Information collected from gprof showed a bottleneck in the I/O system. Far too much time was spent waiting for disk blocks during normal system operation. This was true even without thrashing. We implemented a page-clustering algorithm, à la FreeBSD, to amortize the disk seek time over a large chunk of blocks. Our customer had considered upgrading its printers with faster and more expensive disks. Instead, a few hundred lines of code achieved a performance improvement that far exceeded the possible speed gains of quicker disks.

History
In 1980, Bill Joy performed one of the most dramatic examples of kernel tuning. The DEC VAX 11/780 with its "huge" 32-bit address space had just been released. The ARPA community (ARPANET was the predecessor to the Internet) was evaluating which operating system to run on the new hardware. Their choices were: DEC's VMS, UNIX, or a custom-built operating system.

David Kashtan of SRI published some performance numbers that showed VMS to be significantly more efficient in numerous areas.
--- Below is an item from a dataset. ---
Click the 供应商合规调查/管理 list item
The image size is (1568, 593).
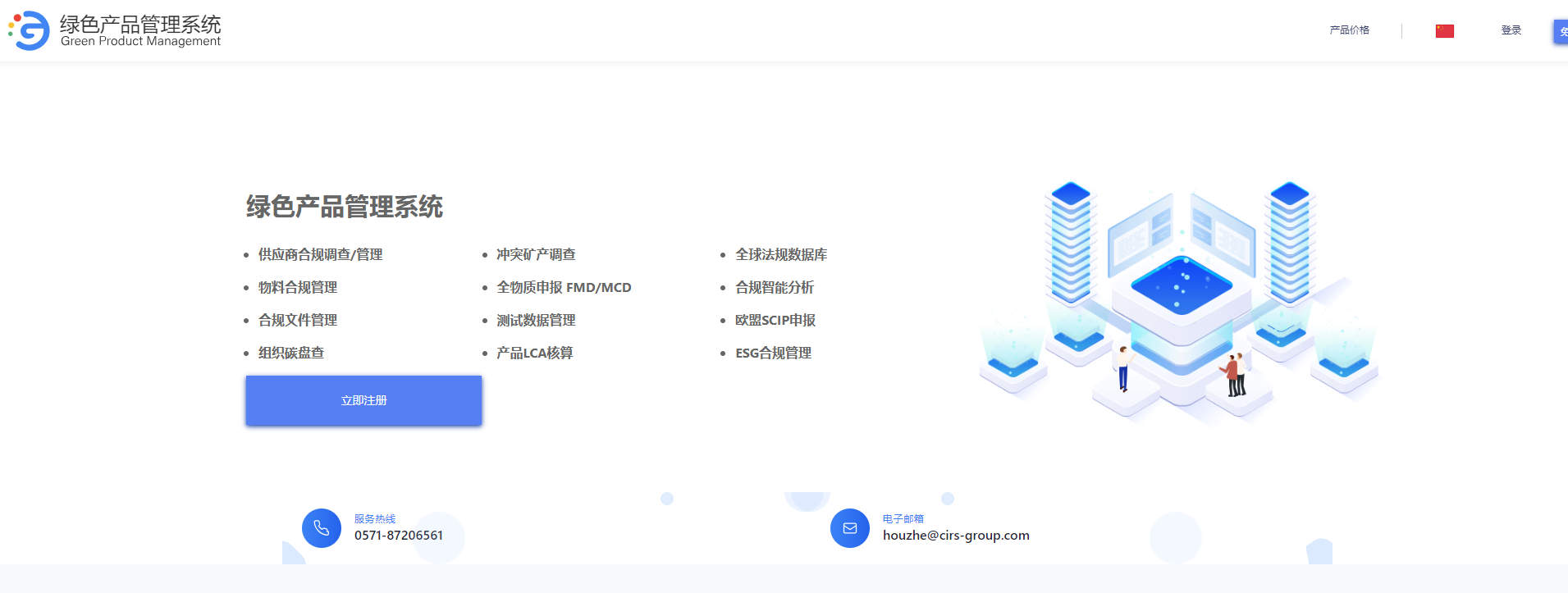[x=320, y=255]
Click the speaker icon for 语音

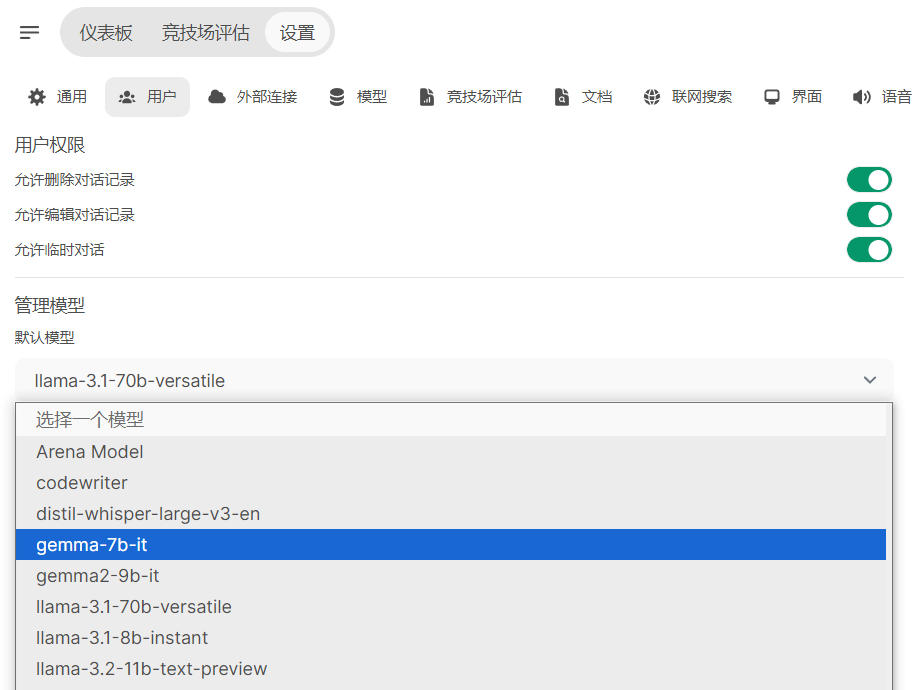click(861, 97)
He urged the community to adopt VMS as the operating system base for future ARPA-sponsored code.

A few weeks later, Joy published a memo entitled "Comments on the Performance of UNIX on the VAX." The report details a set of performance improvements that were incorporated into the production systems at Berkeley during the first three weeks of March 1980 (the full paper is available at <http://boulderlabs.com/joy.html>).

Joy's paper showed a careful analysis of where the kernel time was spent in UNIX and went through a series of fairly easy modifications that eliminated many of the former inefficiencies. After tuning, he showed UNIX and VMS taking about the same amount of time for most of the benchmarks. While Joy's paper is an elegant piece on system tuning, parts of his conclusion are most insightful:

 In selecting between UNIX and VMS as an operating system for use in ARPA . . . , the UNIX system was chosen primarily out of concern for portability. For our purposes within the Computer Science Department at Berkeley, we have chosen UNIX because of its pliability to meet our needs.

 In the short term, there are areas of the UNIX system that are still suffering growing pains from the porting of the system to larger machines. We believe that the simplicity and modularity of the system, which are the keys to its portability, are also the reasons why UNIX is easy to tune, as this paper has demonstrated.

Code tuning is not black magic. Certainly some people are extremely effective in this area; however, anyone willing to apply simple principles systematically can achieve strong results.

NOTE
[1] SPEC, the Standard Performance Evaluation Corporation, is a nonprofit corporation formed to "establish, maintain and endorse a standardized set of relevant benchmarks that can be applied to the newest generation of high-performance computers." <http://www.spec.org>